*** Block opens ***

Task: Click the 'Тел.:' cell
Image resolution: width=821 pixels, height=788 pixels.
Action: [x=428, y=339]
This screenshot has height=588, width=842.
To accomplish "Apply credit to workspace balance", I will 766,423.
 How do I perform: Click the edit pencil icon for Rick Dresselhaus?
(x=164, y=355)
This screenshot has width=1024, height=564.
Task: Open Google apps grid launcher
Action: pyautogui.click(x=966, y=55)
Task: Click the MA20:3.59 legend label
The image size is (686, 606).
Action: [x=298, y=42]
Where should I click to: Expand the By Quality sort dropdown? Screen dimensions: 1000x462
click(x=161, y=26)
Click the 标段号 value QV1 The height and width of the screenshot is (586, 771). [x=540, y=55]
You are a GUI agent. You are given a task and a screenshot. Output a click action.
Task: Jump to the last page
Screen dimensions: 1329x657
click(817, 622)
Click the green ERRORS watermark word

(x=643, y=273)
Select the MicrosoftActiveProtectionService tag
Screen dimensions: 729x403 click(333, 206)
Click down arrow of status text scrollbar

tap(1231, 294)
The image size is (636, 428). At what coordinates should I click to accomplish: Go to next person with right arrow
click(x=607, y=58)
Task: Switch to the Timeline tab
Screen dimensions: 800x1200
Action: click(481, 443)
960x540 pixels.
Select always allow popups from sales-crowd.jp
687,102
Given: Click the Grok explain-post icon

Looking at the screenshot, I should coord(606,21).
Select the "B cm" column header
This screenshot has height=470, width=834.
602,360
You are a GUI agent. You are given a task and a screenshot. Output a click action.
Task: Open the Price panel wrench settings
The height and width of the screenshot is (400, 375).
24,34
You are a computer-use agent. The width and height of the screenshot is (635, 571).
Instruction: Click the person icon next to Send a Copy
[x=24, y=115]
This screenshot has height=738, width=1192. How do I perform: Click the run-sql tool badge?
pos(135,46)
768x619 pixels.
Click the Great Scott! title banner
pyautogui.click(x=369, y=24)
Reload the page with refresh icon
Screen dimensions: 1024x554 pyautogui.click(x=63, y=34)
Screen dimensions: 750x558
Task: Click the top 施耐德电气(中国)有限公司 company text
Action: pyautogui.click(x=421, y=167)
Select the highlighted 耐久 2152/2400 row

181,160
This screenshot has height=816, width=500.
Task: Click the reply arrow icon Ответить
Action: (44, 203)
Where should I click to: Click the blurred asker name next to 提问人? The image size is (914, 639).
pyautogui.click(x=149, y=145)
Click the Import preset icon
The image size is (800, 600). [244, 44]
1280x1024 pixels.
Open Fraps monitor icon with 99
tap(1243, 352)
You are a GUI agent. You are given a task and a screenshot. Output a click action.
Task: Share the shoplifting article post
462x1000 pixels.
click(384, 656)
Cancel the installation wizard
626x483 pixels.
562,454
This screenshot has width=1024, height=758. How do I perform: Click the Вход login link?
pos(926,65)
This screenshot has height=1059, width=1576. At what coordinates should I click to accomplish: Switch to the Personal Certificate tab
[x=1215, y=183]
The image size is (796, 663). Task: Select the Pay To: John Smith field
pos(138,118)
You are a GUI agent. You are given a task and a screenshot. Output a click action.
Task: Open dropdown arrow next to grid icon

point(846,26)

*** Block closes ***

- EXERCISE BRIEF: All of the entries above, written out exactly, make up the reply.

- RESPONSE FOR THIS EXERCISE:
Task: Click the 'Тел.:' cell
Image resolution: width=821 pixels, height=788 pixels.
Action: [x=428, y=339]
This screenshot has height=588, width=842.
To accomplish "Apply credit to workspace balance", I will 766,423.
 How do I perform: Click the edit pencil icon for Rick Dresselhaus?
(x=164, y=355)
This screenshot has width=1024, height=564.
Task: Open Google apps grid launcher
Action: pyautogui.click(x=966, y=55)
Task: Click the MA20:3.59 legend label
The image size is (686, 606).
Action: [x=298, y=42]
Where should I click to: Expand the By Quality sort dropdown? Screen dimensions: 1000x462
click(x=161, y=26)
Click the 标段号 value QV1 The height and width of the screenshot is (586, 771). [x=540, y=55]
You are a GUI agent. You are given a task and a screenshot. Output a click action.
Task: Jump to the last page
Screen dimensions: 1329x657
click(817, 622)
Click the green ERRORS watermark word

(x=643, y=273)
Select the MicrosoftActiveProtectionService tag
Screen dimensions: 729x403 click(333, 206)
Click down arrow of status text scrollbar

tap(1231, 294)
The image size is (636, 428). At what coordinates should I click to accomplish: Go to next person with right arrow
click(x=607, y=58)
Task: Switch to the Timeline tab
Screen dimensions: 800x1200
Action: click(481, 443)
960x540 pixels.
Select always allow popups from sales-crowd.jp
687,102
Given: Click the Grok explain-post icon

Looking at the screenshot, I should coord(606,21).
Select the "B cm" column header
This screenshot has height=470, width=834.
602,360
You are a GUI agent. You are given a task and a screenshot. Output a click action.
Task: Open the Price panel wrench settings
The height and width of the screenshot is (400, 375).
24,34
You are a computer-use agent. The width and height of the screenshot is (635, 571).
Instruction: Click the person icon next to Send a Copy
[x=24, y=115]
This screenshot has height=738, width=1192. How do I perform: Click the run-sql tool badge?
pos(135,46)
768x619 pixels.
Click the Great Scott! title banner
pyautogui.click(x=369, y=24)
Reload the page with refresh icon
Screen dimensions: 1024x554 pyautogui.click(x=63, y=34)
Screen dimensions: 750x558
Task: Click the top 施耐德电气(中国)有限公司 company text
Action: pyautogui.click(x=421, y=167)
Select the highlighted 耐久 2152/2400 row

181,160
This screenshot has height=816, width=500.
Task: Click the reply arrow icon Ответить
Action: (44, 203)
Where should I click to: Click the blurred asker name next to 提问人? The image size is (914, 639).
pyautogui.click(x=149, y=145)
Click the Import preset icon
The image size is (800, 600). [244, 44]
1280x1024 pixels.
Open Fraps monitor icon with 99
tap(1243, 352)
You are a GUI agent. You are given a task and a screenshot. Output a click action.
Task: Share the shoplifting article post
462x1000 pixels.
click(384, 656)
Cancel the installation wizard
626x483 pixels.
562,454
This screenshot has width=1024, height=758. How do I perform: Click the Вход login link?
pos(926,65)
This screenshot has height=1059, width=1576. At what coordinates should I click to accomplish: Switch to the Personal Certificate tab
[x=1215, y=183]
The image size is (796, 663). Task: Select the Pay To: John Smith field
pos(138,118)
You are a GUI agent. You are given a task and a screenshot. Output a click action.
Task: Open dropdown arrow next to grid icon

point(846,26)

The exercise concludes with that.